# Arkansas Hunters



## ebr270 (Jan 18, 2011)

Hey, I'm new to the world of coyote hunting and looking for some local hunters to learn from. Anyone from central AR looking for a hunting partner?


----------



## showmeyote (Dec 12, 2010)

Welcome ebr270, im headed on a hunting trip to Ash Flat here in a couple of weeks? Hope you can find someone on here. There is some really good info inside these forums as well.
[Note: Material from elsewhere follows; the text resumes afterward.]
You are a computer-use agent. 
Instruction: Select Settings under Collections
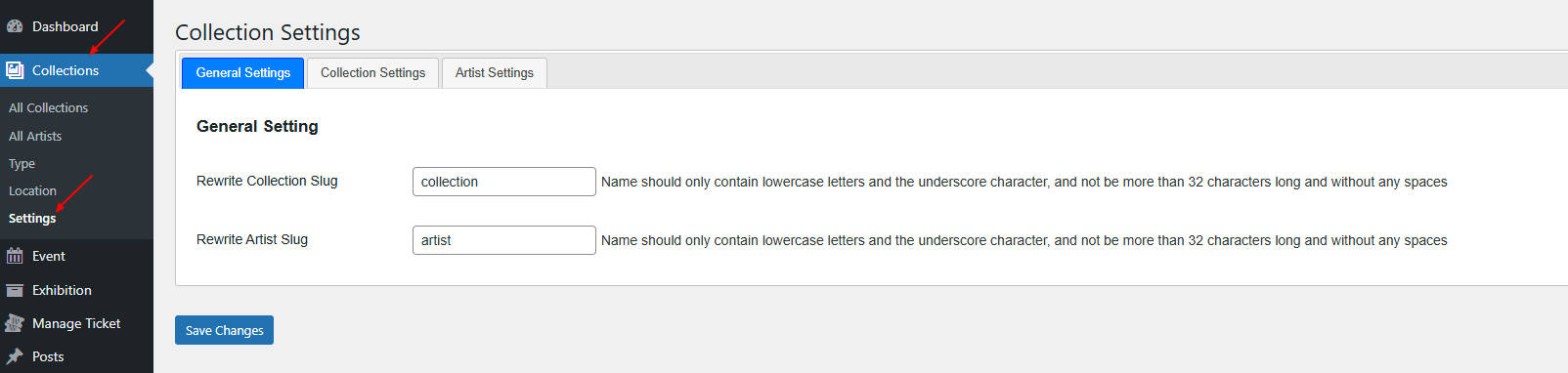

Good luck.....


----------



## El Gato Loco (Jan 15, 2010)

My brother-in-law is in AR. I haven't got him into it yet, but he might be interested.


----------



## ReidRH (Feb 1, 2010)

You can post this on the state listings at the bottom of the discussion page under Arkasas also>> it might help ya find a partner! http://www.predatortalk.com/arkansas/ this is the link.

WELCOME To Our World!


----------



## Bryanrrodgers (Jan 24, 2011)

ebr270 said:


> Hey, I'm new to the world of coyote hunting and looking for some local hunters to learn from. Anyone from central AR looking for a hunting partner?


I live in Vilonia and would be interested in hunting with you. I dont know that much about predator hunting but maybe we could learn from each other!


----------



## youngdon (Mar 10, 2010)

Welcome to the forum Bryanrodgers. If ebr doesn't respond to this thread try sending him a PM.


----------